The skater package includes functions to translate kinship coefficients to relationship degrees. The kinship coefficients could come from ped2kinpair() or other kinship estimation software.
The dibble() function creates a degree inference tibble, with degrees up to the specified max_degree (default=3), expected kinship coefficient, and lower (l) and upper (u) inference ranges as defined in Manichaikul et al.2 Degree 0 corresponds to self/identity/monozygotic twins, with an expected kinship coefficient of 0.5, with inference range >=0.354. Anything beyond the maximum degree resolution is considered unrelated (degree NA). Note also that while the theoretical upper boundary for the kinship coefficient is 0.5, the inference range for 0-degree (same person or identical twins) extends to 1 to allow for floating point arithmetic and stochastic effects resulting in kinship coefficients above 0.5.
dibble()
## # A tibble: 5 x 4 ## degree k l u ## <int> <dbl> <dbl> <dbl> ## 1 0 0.5 0.354 1 ## 2 1 0.25 0.177 0.354 ## 3 2 0.125 0.0884 0.177 ## 4 3 0.0625 0.0442 0.0884 ## 5 NA 0 -1 0.0442
The degree inference max_degree default is 3. Change this argument to allow more granular degree inference ranges:
dibble (max_degree = 5)
## # A tibble: 7 x 4 ## degree k l u ## <int> <dbl> <dbl> <dbl> ## 1 0 0.5 0.354 1 ## 2 1 0.25 0.177 0.354 ## 3 2 0.125 0.0884 0.177 ## 4 3 0.0625 0.0442 0.0884 ## 5 4 0.0312 0.0221 0.0442 ## 6 5 0.0156 0.0110 0.0221 ## 7 NA 0 -1 0.0110
Note that the distance between relationship degrees becomes smaller as the relationship degree becomes more distant. The dibble() function will emit a warning with max_degree >=10, and will stop with an error at >=12.
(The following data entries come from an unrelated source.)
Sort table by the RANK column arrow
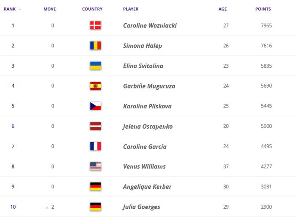The height and width of the screenshot is (218, 296). 20,9
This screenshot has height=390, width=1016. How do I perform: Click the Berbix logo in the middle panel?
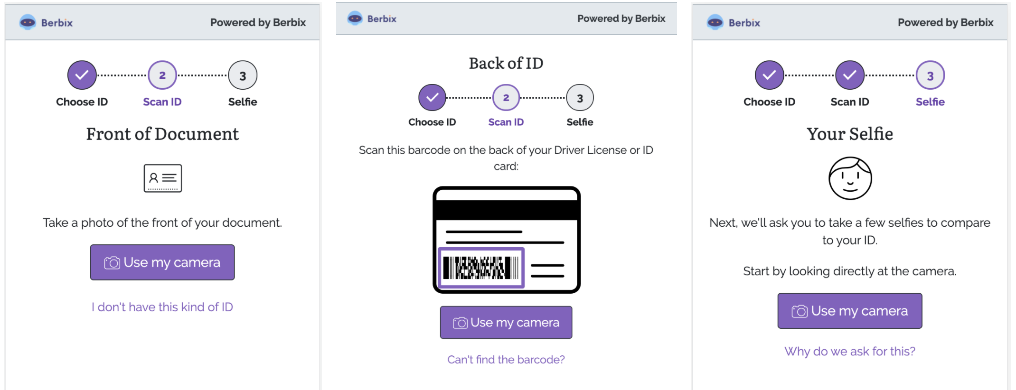[x=372, y=19]
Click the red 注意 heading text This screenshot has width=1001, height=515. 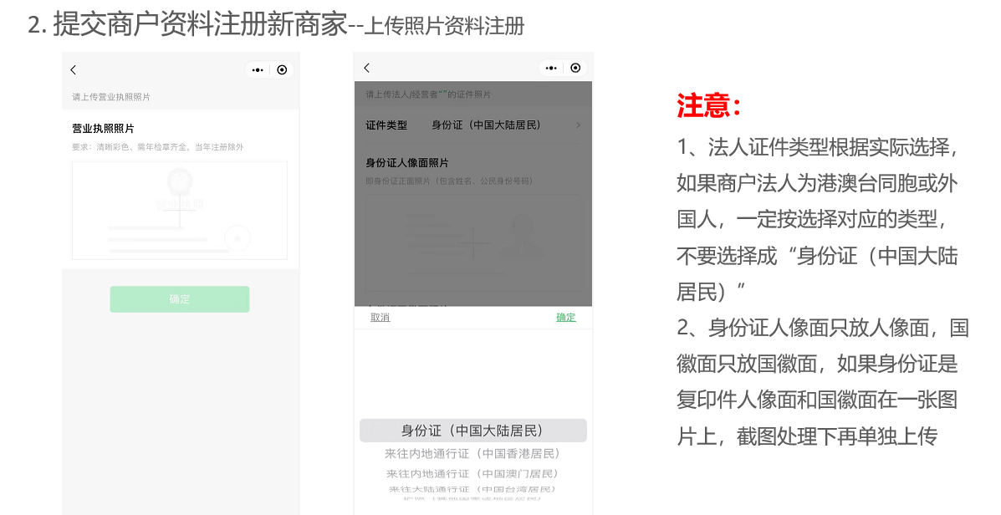(709, 106)
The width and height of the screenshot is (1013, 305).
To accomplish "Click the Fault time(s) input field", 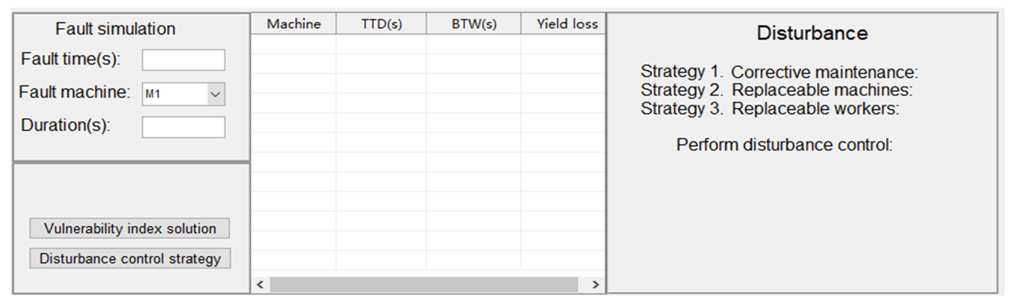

The kin2degree() function infers the relationship degree given a kinship coefficient and a max_degree up to which anything more distant is treated as unrelated. Example first degree relative:
kin2degree(.25, max_degree=3) ## [1] 1
Example 4th degree relative, but using the default max_degree resolution of 3:
kin2degree(.0312, max_degree=3) ## [1] NA
Example 4th degree relative, but increasing the degree resolution:
kin2degree(.0312, max_degree=5) ## [1] 4
The kin2degree() function is vectorized over values of k, so it can be used inside of a mutate on a tibble of kinship coefficients:
# Get two pairs from each type of relationship we have in kinpairs: kinpairs_subset <- kinpairs %>% dplyr::group_by(k) %>% dplyr::slice(1:2) kinpairs_subset
## # A tibble: 10 x 4 ## # Groups: k [5] ## fid id1 id2 k ## <chr> <chr> <chr> <dbl> ## 1 testped1 testped1_g1-b1-i1 testped1_g1-b1-s1 0 ## 2 testped1 testped1_g1-b1-s1 testped1_g2-b1-s1 0 ## 3 testped1 testped1_g3-b1-i1 testped1_g3-b2-i1 0.0625 ## 4 testped2 testped2_g3-b1-i1 testped2_g3-b2-i1 0.0625 ## 5 testped1 testped1_g1-b1-s1 testped1_g3-b1-i1 0.125 ## 6 testped1 testped1_g1-b1-s1 testped1_g3-b2-i1 0.125 ## 7 testped1 testped1_g1-b1-s1 testped1_g2-b1-i1 0.25 ## 8 testped1 testped1_g1-b1-s1 testped1_g2-b2-i1 0.25 ## 9 testped1 testped1_g1-b1-s1 testped1_g1-b1-s1 0.5 ## 10 testped1 testped1_g1-b1-i1 testped1_g1-b1-i1 0.5
# Infer degree out to third degree relatives: kinpairs_subset %>% dplyr::mutate (degree=kin2degree(k, max_degree=3))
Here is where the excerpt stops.